* RECORDS SUPPLIED:

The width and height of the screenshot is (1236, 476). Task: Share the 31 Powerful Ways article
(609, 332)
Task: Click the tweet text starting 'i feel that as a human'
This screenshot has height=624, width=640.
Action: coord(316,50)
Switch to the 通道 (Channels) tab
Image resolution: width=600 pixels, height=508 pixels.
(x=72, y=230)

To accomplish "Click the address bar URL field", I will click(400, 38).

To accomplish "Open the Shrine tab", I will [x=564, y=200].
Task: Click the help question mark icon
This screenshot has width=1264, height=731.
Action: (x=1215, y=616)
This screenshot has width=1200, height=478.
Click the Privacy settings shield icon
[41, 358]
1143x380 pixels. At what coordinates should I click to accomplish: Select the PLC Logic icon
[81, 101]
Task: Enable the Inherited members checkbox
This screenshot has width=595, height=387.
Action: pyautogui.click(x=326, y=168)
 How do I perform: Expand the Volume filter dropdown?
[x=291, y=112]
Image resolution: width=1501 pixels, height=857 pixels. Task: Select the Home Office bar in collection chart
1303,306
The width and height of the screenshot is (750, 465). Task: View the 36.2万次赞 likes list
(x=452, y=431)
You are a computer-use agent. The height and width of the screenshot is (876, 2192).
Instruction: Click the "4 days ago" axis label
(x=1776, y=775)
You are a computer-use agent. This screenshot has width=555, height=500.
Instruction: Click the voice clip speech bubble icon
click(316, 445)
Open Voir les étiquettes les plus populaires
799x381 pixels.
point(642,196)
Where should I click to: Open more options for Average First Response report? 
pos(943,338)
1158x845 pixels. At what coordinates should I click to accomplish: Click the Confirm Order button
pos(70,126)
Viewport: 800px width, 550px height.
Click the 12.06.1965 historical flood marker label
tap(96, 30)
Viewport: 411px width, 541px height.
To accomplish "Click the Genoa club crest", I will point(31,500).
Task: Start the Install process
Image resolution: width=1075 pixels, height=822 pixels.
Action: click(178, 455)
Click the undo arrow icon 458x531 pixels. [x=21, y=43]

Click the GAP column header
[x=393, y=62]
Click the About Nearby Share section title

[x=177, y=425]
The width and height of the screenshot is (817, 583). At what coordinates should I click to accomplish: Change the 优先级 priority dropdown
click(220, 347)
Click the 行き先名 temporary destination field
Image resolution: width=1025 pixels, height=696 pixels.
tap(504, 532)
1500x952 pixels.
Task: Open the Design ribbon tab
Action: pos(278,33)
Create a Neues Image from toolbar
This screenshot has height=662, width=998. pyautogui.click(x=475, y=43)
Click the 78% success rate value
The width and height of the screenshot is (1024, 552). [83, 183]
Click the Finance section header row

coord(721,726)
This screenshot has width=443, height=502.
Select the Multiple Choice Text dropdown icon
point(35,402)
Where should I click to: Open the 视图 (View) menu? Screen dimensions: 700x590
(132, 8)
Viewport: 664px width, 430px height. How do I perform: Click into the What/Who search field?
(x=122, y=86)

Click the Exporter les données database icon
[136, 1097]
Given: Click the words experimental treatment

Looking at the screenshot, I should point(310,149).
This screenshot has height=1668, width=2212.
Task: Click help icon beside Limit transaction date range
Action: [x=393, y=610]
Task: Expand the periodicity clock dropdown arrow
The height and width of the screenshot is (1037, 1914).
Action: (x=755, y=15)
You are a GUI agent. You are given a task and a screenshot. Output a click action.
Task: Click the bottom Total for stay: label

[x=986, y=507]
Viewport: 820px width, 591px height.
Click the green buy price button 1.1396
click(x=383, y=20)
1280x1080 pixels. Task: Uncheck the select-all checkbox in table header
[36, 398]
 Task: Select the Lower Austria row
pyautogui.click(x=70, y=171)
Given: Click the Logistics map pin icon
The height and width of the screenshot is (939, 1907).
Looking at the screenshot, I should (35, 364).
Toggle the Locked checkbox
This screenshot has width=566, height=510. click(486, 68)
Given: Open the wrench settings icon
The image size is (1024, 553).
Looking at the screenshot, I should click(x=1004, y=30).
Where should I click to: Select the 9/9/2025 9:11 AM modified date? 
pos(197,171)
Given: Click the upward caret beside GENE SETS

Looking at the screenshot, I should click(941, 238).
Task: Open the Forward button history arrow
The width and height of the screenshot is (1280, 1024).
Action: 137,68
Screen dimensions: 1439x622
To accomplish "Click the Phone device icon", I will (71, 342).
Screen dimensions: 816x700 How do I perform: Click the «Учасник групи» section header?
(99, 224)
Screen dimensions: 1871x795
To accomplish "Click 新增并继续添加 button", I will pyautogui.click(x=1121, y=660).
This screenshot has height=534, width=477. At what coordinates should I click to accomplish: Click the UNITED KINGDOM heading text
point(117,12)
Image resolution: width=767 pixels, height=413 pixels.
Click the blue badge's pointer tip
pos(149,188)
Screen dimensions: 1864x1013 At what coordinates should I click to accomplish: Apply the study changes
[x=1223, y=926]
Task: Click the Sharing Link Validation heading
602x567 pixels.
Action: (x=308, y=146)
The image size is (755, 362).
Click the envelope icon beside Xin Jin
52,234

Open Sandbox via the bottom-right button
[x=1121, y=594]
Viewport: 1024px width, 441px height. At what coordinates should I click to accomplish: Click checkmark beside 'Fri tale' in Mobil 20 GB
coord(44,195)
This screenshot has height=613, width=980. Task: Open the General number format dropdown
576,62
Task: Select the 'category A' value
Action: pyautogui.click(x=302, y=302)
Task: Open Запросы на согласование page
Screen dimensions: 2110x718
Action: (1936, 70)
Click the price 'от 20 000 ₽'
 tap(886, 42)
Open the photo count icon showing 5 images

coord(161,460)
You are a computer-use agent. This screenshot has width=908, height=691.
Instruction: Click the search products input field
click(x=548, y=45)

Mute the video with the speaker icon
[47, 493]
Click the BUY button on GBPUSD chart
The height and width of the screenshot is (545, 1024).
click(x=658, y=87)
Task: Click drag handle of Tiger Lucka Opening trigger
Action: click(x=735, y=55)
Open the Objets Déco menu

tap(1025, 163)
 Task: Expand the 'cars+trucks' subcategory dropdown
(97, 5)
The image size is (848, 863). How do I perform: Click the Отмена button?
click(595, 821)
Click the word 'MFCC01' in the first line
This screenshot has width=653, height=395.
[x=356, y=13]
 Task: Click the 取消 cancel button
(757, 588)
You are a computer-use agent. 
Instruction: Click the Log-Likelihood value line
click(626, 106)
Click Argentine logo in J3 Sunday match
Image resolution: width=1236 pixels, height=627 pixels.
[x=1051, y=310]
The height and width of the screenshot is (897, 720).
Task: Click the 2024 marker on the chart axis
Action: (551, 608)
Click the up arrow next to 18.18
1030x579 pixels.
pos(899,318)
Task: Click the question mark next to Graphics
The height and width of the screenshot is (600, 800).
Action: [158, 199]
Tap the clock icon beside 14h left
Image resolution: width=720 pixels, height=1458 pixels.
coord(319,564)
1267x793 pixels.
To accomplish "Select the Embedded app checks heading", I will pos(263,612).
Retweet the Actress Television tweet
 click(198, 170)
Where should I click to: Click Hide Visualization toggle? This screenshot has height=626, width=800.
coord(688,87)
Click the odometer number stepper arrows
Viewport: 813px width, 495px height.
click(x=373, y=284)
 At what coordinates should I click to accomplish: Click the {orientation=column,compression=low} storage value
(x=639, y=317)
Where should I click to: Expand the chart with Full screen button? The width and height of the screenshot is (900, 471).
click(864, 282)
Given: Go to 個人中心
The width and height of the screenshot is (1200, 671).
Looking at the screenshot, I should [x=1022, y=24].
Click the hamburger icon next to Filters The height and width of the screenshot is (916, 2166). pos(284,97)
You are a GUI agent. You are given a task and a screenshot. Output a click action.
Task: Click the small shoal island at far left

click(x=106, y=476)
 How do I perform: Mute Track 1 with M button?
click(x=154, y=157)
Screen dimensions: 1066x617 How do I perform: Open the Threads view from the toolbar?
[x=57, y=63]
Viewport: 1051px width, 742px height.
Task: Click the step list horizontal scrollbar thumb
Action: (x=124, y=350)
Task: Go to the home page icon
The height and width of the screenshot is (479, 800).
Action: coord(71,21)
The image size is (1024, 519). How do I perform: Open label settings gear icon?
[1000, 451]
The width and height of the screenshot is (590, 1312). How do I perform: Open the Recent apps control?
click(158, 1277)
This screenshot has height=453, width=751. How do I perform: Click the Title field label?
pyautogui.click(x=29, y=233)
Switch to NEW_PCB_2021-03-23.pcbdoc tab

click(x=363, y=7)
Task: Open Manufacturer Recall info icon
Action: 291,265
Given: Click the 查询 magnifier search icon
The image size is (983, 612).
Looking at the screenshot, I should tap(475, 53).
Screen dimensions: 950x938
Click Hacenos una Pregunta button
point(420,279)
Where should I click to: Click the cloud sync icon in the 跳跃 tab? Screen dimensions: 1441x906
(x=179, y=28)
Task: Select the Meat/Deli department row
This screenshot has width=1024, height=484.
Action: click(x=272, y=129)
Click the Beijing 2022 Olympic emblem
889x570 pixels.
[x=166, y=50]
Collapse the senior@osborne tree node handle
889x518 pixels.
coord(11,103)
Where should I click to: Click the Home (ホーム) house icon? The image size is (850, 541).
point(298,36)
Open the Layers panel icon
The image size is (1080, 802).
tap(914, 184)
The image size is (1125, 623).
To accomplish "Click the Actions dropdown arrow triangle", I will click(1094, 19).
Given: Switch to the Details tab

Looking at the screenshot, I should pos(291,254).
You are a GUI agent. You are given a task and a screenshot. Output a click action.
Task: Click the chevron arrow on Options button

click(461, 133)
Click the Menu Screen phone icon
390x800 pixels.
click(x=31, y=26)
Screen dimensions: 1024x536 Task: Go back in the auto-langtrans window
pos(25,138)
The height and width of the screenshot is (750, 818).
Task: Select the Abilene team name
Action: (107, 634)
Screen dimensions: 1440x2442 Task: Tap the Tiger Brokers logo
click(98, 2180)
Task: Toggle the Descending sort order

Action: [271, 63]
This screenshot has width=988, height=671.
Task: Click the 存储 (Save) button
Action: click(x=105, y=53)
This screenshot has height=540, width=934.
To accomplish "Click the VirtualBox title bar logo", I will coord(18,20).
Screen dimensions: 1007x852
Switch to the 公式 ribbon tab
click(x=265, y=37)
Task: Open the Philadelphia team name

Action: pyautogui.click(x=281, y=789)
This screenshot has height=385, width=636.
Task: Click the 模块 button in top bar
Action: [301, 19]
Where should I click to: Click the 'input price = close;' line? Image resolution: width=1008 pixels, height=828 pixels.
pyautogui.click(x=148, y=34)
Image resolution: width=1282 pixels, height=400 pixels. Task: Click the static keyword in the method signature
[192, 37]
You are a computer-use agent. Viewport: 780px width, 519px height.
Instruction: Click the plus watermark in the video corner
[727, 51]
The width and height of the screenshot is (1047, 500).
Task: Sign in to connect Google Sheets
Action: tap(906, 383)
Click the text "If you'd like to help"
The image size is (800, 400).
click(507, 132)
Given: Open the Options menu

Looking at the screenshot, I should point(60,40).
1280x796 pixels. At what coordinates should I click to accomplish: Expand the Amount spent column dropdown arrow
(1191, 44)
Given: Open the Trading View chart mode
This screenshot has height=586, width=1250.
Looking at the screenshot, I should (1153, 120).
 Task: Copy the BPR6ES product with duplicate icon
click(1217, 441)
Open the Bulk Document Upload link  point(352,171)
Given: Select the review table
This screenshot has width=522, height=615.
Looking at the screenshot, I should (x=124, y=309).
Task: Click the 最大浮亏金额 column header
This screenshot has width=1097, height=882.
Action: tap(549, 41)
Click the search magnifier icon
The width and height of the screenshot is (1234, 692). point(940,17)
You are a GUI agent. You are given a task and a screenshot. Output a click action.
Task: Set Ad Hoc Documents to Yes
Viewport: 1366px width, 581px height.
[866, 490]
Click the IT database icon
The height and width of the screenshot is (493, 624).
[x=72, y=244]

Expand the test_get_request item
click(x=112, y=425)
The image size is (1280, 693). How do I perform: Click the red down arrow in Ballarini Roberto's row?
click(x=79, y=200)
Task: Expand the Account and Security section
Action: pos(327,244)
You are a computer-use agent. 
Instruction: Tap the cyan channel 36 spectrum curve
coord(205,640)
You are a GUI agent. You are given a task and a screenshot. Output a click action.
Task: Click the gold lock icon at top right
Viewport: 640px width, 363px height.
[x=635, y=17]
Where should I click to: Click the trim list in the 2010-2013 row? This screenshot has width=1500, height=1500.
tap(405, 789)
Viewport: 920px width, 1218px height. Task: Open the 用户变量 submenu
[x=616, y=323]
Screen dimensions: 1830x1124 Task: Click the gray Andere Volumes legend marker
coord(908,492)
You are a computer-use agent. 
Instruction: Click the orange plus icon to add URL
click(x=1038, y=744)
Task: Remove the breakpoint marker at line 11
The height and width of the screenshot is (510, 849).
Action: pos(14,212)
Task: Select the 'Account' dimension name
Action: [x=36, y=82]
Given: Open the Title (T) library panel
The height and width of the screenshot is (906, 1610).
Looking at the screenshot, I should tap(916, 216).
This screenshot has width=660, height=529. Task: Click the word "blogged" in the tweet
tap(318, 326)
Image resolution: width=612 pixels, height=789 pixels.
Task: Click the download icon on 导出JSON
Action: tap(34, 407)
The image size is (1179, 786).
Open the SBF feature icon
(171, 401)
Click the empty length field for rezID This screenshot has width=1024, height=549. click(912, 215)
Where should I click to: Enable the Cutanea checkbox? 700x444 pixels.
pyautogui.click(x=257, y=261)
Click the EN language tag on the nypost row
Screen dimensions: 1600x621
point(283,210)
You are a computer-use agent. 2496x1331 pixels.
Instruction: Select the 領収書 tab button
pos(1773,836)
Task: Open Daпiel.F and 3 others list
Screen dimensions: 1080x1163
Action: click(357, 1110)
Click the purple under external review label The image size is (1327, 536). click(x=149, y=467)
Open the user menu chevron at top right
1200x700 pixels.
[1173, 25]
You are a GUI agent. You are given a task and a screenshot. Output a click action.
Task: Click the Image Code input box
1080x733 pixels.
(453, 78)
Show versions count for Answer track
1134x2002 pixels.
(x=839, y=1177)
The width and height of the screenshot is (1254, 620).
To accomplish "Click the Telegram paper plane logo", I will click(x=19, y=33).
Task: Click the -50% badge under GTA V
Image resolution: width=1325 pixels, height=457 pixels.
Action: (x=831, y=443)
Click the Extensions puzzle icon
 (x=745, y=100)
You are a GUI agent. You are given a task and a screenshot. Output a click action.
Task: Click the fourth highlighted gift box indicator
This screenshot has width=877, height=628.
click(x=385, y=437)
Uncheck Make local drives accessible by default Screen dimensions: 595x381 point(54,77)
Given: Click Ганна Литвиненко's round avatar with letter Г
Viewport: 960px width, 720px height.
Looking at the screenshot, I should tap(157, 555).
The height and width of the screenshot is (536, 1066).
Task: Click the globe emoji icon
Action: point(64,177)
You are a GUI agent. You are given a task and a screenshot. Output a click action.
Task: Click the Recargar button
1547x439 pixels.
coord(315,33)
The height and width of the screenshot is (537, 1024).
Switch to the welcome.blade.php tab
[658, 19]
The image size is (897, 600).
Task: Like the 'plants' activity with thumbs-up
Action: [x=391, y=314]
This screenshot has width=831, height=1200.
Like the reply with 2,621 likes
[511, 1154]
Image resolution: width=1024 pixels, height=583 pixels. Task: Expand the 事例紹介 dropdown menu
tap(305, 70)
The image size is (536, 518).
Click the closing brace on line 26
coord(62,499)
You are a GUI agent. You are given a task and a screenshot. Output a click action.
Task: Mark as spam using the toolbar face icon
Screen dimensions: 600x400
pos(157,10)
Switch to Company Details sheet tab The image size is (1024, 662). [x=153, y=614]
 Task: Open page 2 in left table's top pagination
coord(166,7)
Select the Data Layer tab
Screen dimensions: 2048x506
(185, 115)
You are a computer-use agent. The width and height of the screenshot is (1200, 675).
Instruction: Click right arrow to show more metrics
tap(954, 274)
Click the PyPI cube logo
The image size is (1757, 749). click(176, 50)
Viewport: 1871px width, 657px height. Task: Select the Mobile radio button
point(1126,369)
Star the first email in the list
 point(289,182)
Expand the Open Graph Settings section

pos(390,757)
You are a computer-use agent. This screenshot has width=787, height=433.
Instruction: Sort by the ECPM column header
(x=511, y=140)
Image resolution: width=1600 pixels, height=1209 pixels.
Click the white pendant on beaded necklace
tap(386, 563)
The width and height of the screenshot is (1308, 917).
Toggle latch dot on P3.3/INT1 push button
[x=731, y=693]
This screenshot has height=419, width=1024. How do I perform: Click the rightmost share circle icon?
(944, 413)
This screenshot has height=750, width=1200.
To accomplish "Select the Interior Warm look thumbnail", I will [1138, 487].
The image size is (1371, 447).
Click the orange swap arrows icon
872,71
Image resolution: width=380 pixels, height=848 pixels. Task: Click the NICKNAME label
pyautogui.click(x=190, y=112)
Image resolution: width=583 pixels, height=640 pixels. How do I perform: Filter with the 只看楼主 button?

* PROMPT: Start at the first line of the material. Reproduce every line exactly, ending with the line that holds "Task: Click the help question mark icon".

* REPLY TO THE TASK:
The width and height of the screenshot is (1236, 476). Task: Share the 31 Powerful Ways article
(609, 332)
Task: Click the tweet text starting 'i feel that as a human'
This screenshot has height=624, width=640.
Action: coord(316,50)
Switch to the 通道 (Channels) tab
Image resolution: width=600 pixels, height=508 pixels.
(x=72, y=230)

To accomplish "Click the address bar URL field", I will click(400, 38).

To accomplish "Open the Shrine tab", I will [x=564, y=200].
Task: Click the help question mark icon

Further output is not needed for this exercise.